About him & her (2023): A movie review…

 

 

Think about all the little elements of fate that lead to us crossing each-other lifepaths, some of them leaving everlasting marks, others just ending up as ghostly shadows of destiny. The movie, “About him&her”, explores this theme, as two phone line cross accidentally, and the people in both sides of them end up forming a special connection.

 

Hiding from Tokyo’s summer heat and humidity, I put the movie on, not really intending to watch it closely, but rather as a distraction as I was sorting things out a little bit, but it grasped my attention, not to let me go, till the last screen, when I felt tears rolling down my cheeks. SPOILER ALERT.

 

The movie is set in 1989 and the opening screen shows a black screen and visualized telephone lines getting intertwined, featuring bits and pieces of different conversations.
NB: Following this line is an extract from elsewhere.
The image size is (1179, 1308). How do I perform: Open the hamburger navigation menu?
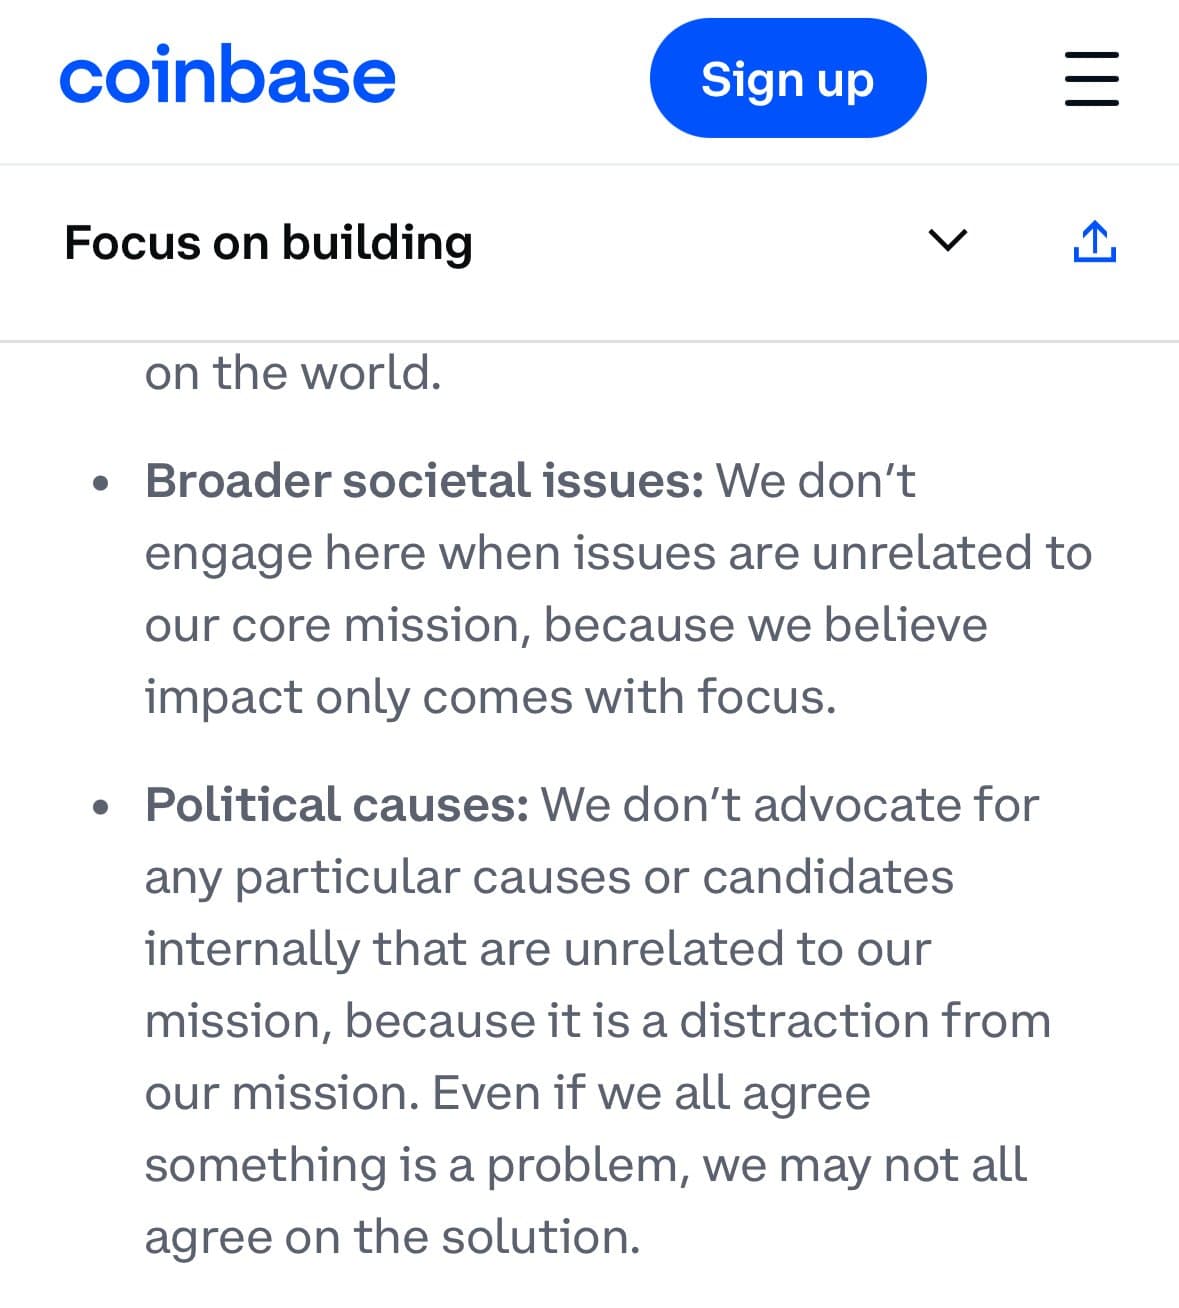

Then, out two main characters’ phone lines cross and they end up talking to each-other. They realize it must be a technical issue, but they keep talking to each-other and soon, that simple initial sparks, turns into daily, hours long phone conversation. Both, him and her, have past experiences that have left them scarred, and they find that they can confess to the other, what they couldn’t to anyone else.

 

The year is 1989. A movie unfolds with a simple yet mesmerizing sequence—a black screen adorned with a graph of telephone lines that gradually intertwine. This initial encounter between characters is a work of sheer cinematic brilliance, a poignant symbol of lives converging despite the distances that separate them. What makes it even more remarkable is the fact that it is based on real events experienced by the film’s own director, infusing the narrative with an additional layer of awe.

 

As I was starting to get afraid that their connection would, as many of mine were, forever kept in a spiritual realm deeply divided by geographical distance, the two of them decided to meet up! They meet in a lovely hotel room, but deciding to go through the entire experience without looking at each-other – you have to see the movie to understand how they made it happen-and at one point they were sitting back-to-back and describing and drawing one another, without looking.

 

“I know I’m not even good to myself right now, but I just want this feeling to last a little longer”, is a quote from her that echoes throughout the movie. Both are hurt and can’t seem to forgive themselves for what happened in their pasts, but they finally seem to have caught a break. I have to add that the music was well chosen and I kept listening to it as my background after the movie ended.

 

And, in the end, came the little black screen with a cute drawing and some text- the beautiful moment that made me tear up a bit. I learned that the entire hotel scenes were spontaneous and that the actors recorded the entire part without ever looking at one another, thus the scenes were genuine and so were their drawing. They first actually saw each-other at the premiere of the move.

 

It was a beautiful movie, made even better by the fact that I stumbled upon it without planning to, without reading a summary or watching its trailer, like the good old times.